For pull requests, the pipeline runs JUnit tests, then executes pulumi preview. This computes a diff between the current infrastructure and the desired state, without modifying anything. The diff is posted as a PR comment, so reviewers can see exactly which resources would be created, updated, or deleted before the code is merged.

On merge to main, the pipeline runs the same tests, then executes pulumi up. Pulumi builds the application container, pushes it to ECR, and provisions or updates all resources. If any step fails, the update stops. Resources already created remain in place, and the state file records partial progress, so the next pulumi up picks up where it left off.

Infrastructure changes become pull requests. When a developer needs to add an environment variable to the ECS task or resize the database, they change the infrastructure code in the same PR. Tests run, reviewers see the diff, approve, and the change rolls out to production.

Environments

Different environments use the same code with different configurations. Dev gets a single small RDS instance and one ECS task. Production gets the Aurora cluster with read replicas. Same Java code, different config files, completely separate state.

Secrets like database passwords work the same way across different stacks: each environment has its own encrypted values in its config file. In Continuous Integration, the decryption passphrase is usually injected via a pipeline secret. You can also inject secrets from AWS Secrets Manager, GitHub Actions secrets, or other sources your organization uses.

The same pattern works in any CI/CD system. GitLab CI, Jenkins, Azure DevOps: they all just run pulumi preview on PRs and pulumi up on merges.

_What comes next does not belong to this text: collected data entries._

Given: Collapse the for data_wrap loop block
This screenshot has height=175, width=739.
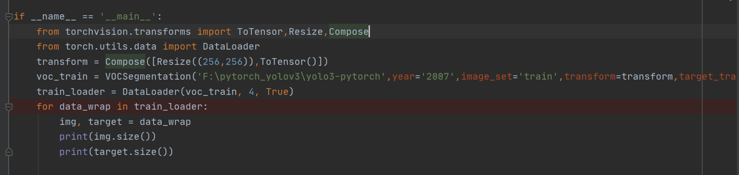Looking at the screenshot, I should [x=8, y=107].
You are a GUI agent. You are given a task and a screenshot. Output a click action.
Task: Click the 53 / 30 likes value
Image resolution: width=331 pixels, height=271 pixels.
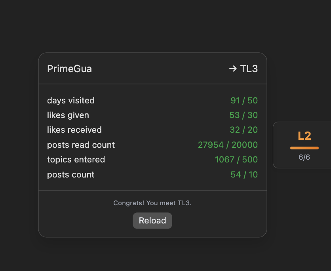tap(243, 115)
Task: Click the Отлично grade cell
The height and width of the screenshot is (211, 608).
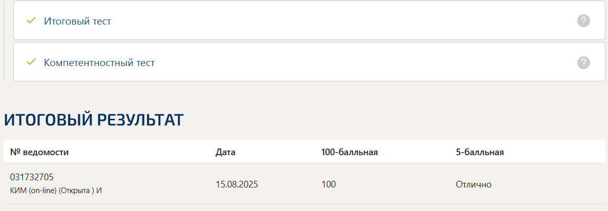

7. Reusable Components as Shared Libraries

Components can be packaged as JARs and published to your internal Maven repository. Teams consume them as Maven/Gradle dependencies:

dependencies {
    implementation 'com.yourcompany.platform:container-service:2.1.0'
    implementation 'com.yourcompany.platform:managed-database:1.5.0'
}

This changes the platform team’s role. Instead of being gatekeepers who manually provision infrastructure, they become library authors who encode organizational standards into versioned components. Application teams consume these components and operate independently, within guardrails enforced by the component code itself.

When the platform team needs to roll out a change, enabling Performance Insights on all Gold-tier databases, for instance, they update the component and publish a new version. Teams adopt it on their own schedule, just as they’d adopt any library update.

Pulumi also supports multi-language components: write a component in Java, and Pulumi generates typed SDKs for TypeScript, Python, and Go. This matters in polyglot organizations where standardizing on one language isn’t realistic.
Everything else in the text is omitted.